### Information provided

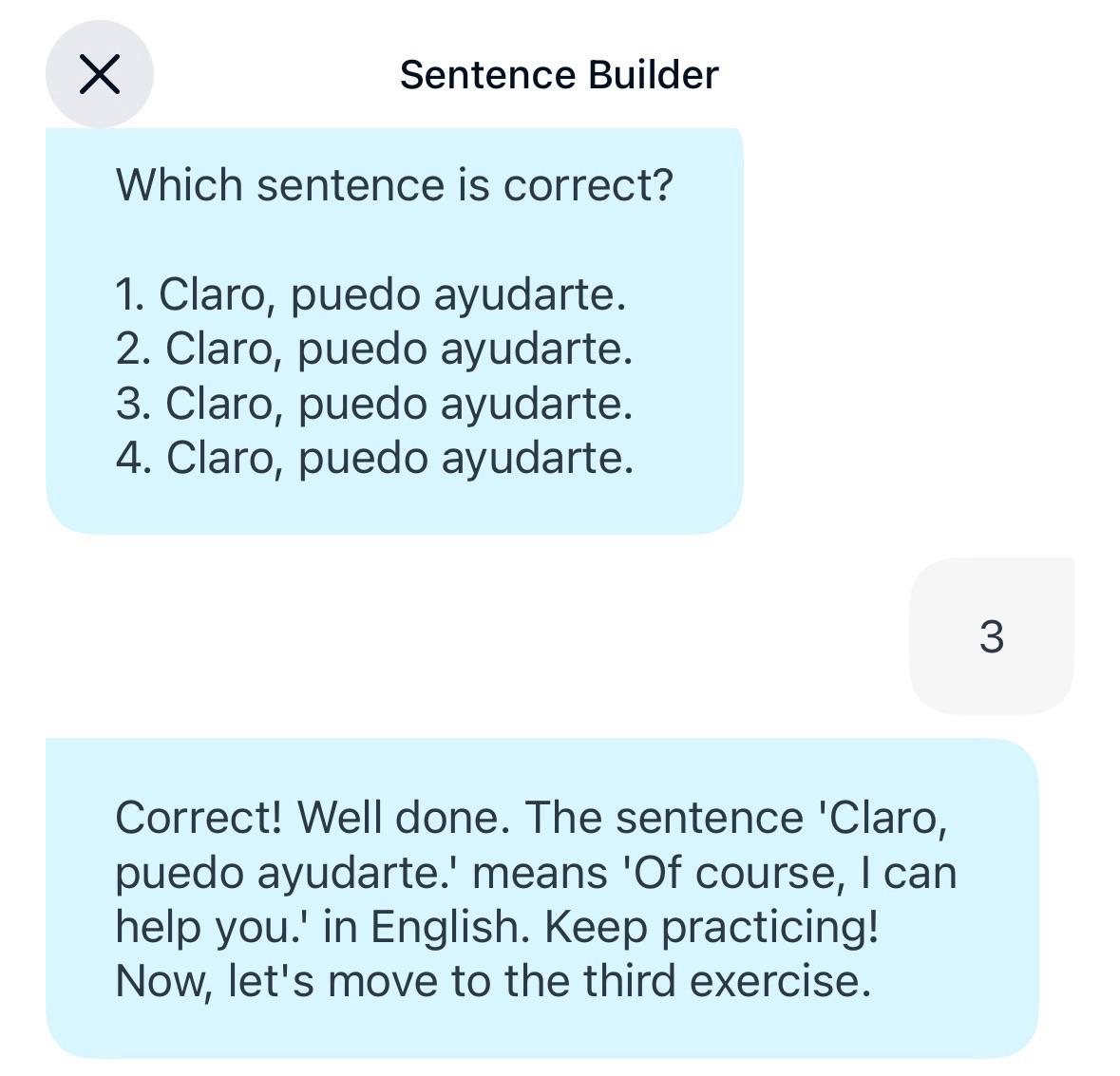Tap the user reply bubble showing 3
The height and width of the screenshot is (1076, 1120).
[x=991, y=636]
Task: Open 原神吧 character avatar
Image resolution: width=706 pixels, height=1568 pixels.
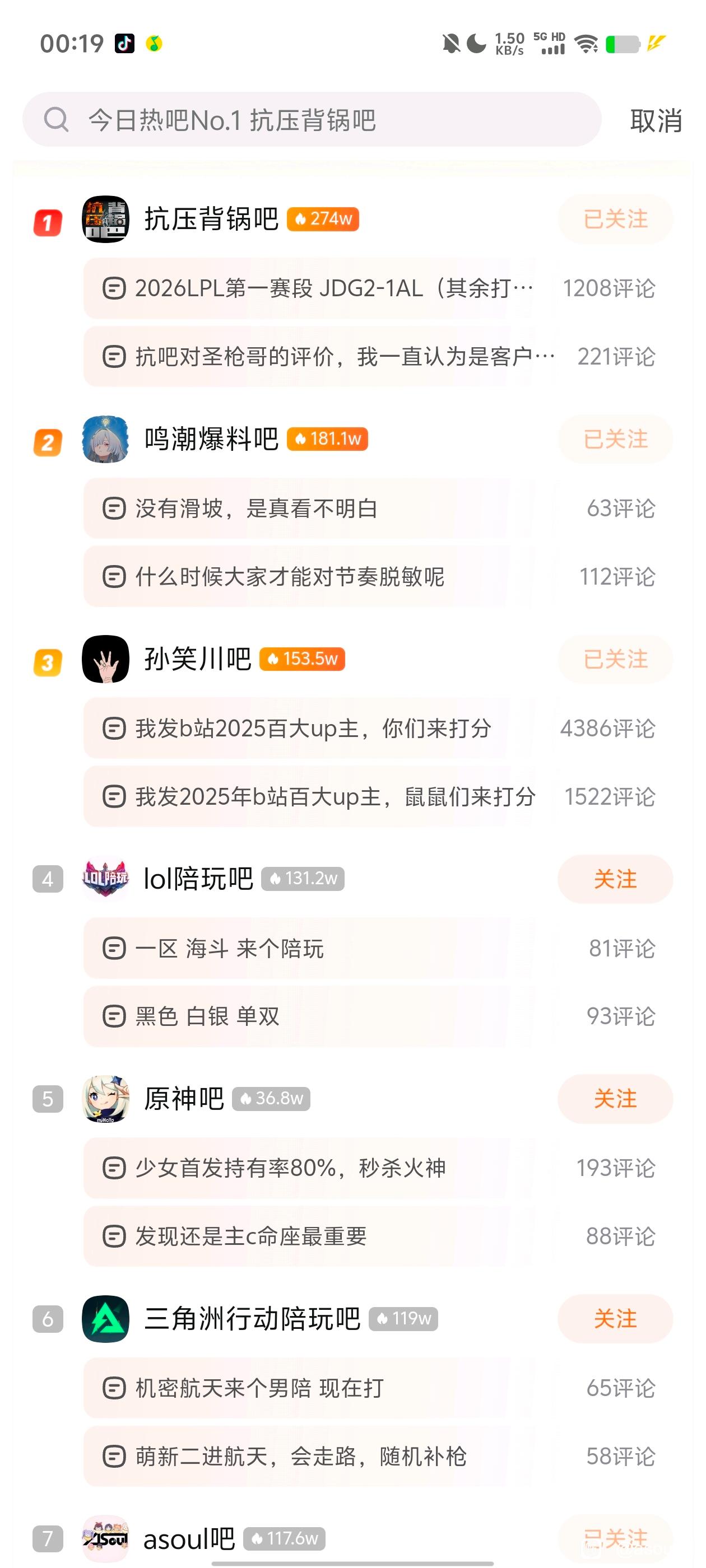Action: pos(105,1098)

### Exercise instructions
Every line from the one that holds "Image resolution: width=706" to the last line of the records above goes into the answer, exactly as written; nothing else does, and no picture does either.

### Exercise result
Image resolution: width=706 pixels, height=1568 pixels.
Action: pos(105,1098)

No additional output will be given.